The Canadian dollar fell to the lowest level in two years as weak exports last quarter added to concern expressed by Bank of Canada policy makers that a projected driver of economic growth has not yet materialized.
The currency weakened for the second day before a central bank meeting Dec. 4, when policy makers are projected to hold the benchmark interest rate at 1 percent. A report last week showed third-quarter economic growth was the fastest in two years even as exports fell, frustrating the Bank of Canada’s expectations for trade to drive growth as over-indebted consumers pare back.
“You have very little positive sentiment around the Canadian dollar, and that was revealed by the way the market reacted to a very good gross domestic product number on Friday,” Brad Schruder, director of foreign exchange at Bank of Montreal, said by phone from Toronto. “Strong data is going to be almost discounted, because the bank is still concerned about the overall health of the economy, and it’s tied directly to these export figures.”
The loonie, as the Canadian dollar is known for the image of the waterfowl on the C$1 coin, fell 0.2 percent to C$1.0642 per U.S. dollar at 10:31 a.m. in Toronto. It touched C$1.0654 per U.S. dollar, the lowest since October 2011. One loonie buys 93.97 U.S. cents.
The 10-year Canadian government benchmark bond fell, with yields rising six basis points, or 0.06 percentage point, to 2.61 percent. The 1.5 percent security maturing in June 2023 lost 43 cents to C$90.74.
The extra interest investors receive in U.S. 10-year government bonds compared to their Canadian counterparts was 18 basis points, near the widest point since February 2011.
The decline in the loonie has pushed the currency through the lower level of the 30-day Bollinger band, signaling a turnaround is imminent, data compiled by Bloomberg show.
The 14-day relative-strength index for the Canadian dollar versus the greenback fell to 29, breaching the threshold of 30 that shows it may be due for a reversal.
The loonie’s slide lower in the face of a run of positive data opens the possibility for the currency to strengthen after the central-bank meeting, Geoffrey Yu of UBS AG wrote in a note to clients. In the long run, however, the combination of tighter monetary policy pushing rates up in the U.S. and the Bank of Canada keeping rates low to spur business spending mean the currency has to fall, he said.
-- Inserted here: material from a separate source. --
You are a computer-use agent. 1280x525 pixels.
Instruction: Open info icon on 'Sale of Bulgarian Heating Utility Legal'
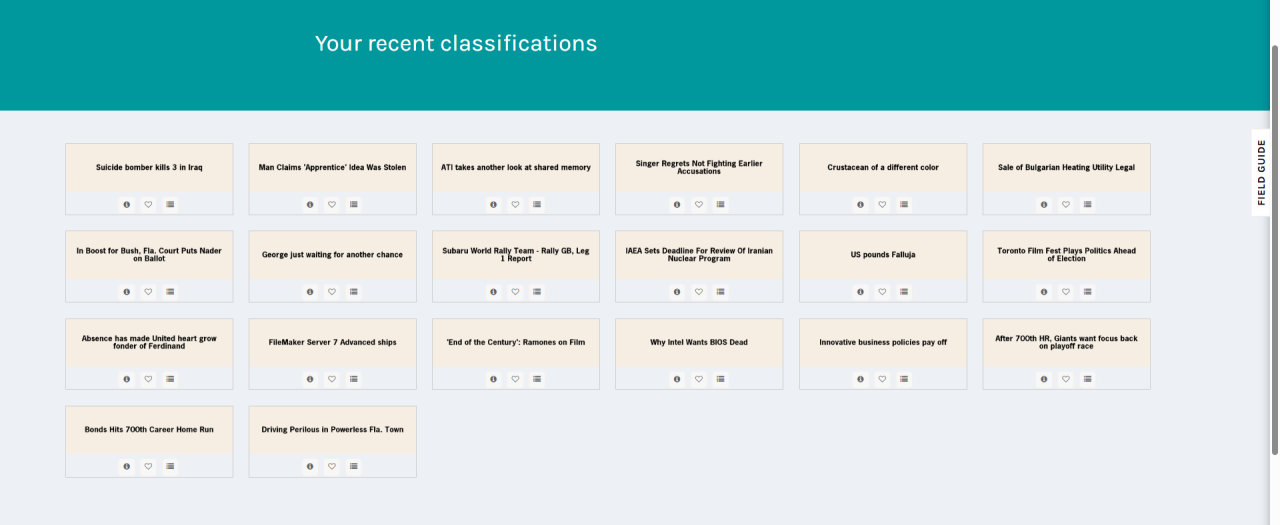[x=1044, y=204]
“Even without the U.S. in the picture, rebalancing the Canadian economy by definition would imply downside growth risks and keeping debt servicing ratios lower is an imperative,” he said. “USDCAD positioning needs to adjust to a ‘less-negative’ end to the year, but nothing more.”
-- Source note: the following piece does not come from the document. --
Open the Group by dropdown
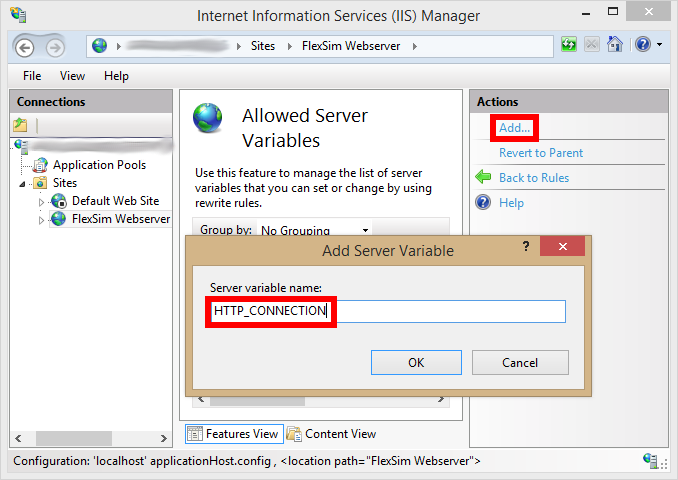 click(315, 230)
Technical analysis suggests a fall by the Canadian currency below C$1.0658 per U.S. dollar may lead to a drop to as low as C$1.0804, Yu said.
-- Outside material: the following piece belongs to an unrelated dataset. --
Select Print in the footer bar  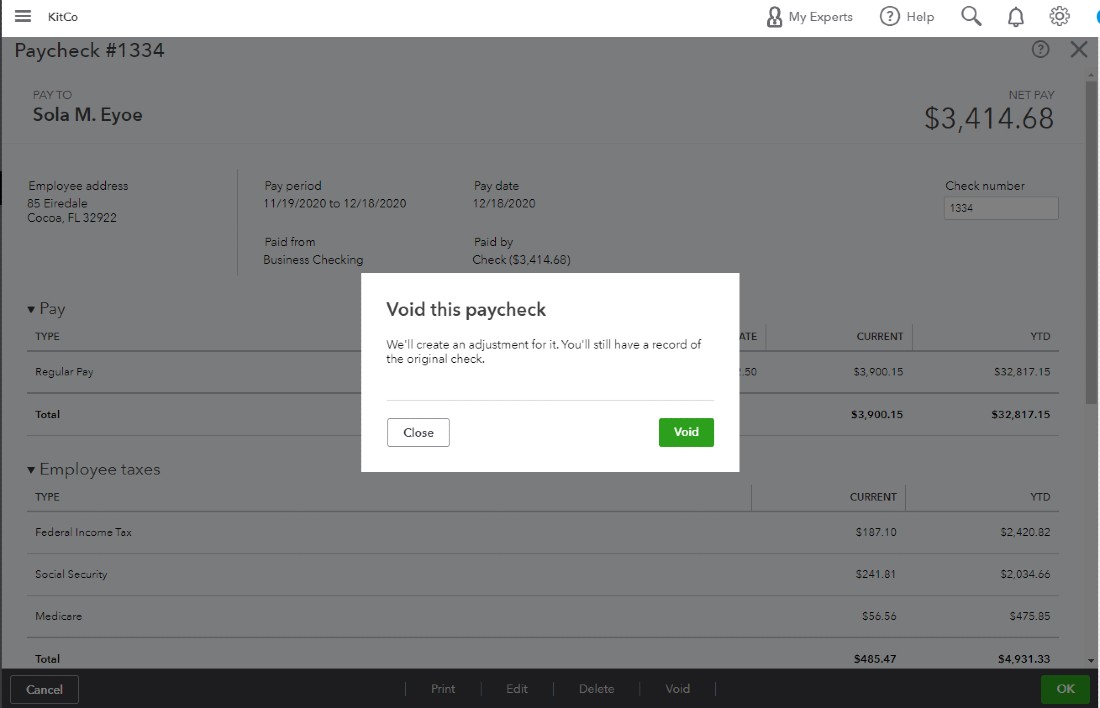(x=443, y=688)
The cost to insure against declines in the loonie versus its U.S. counterpart touched the highest in seven weeks, with the three-month so-called 25-delta risk-reversal rate rising to 1.4375 percent, the most since Oct. 11. Risk reversals measure the premium on options contracts to sell Canadian dollars versus buying U.S. contracts that do the opposite. The 2103 average is 1.27 percent.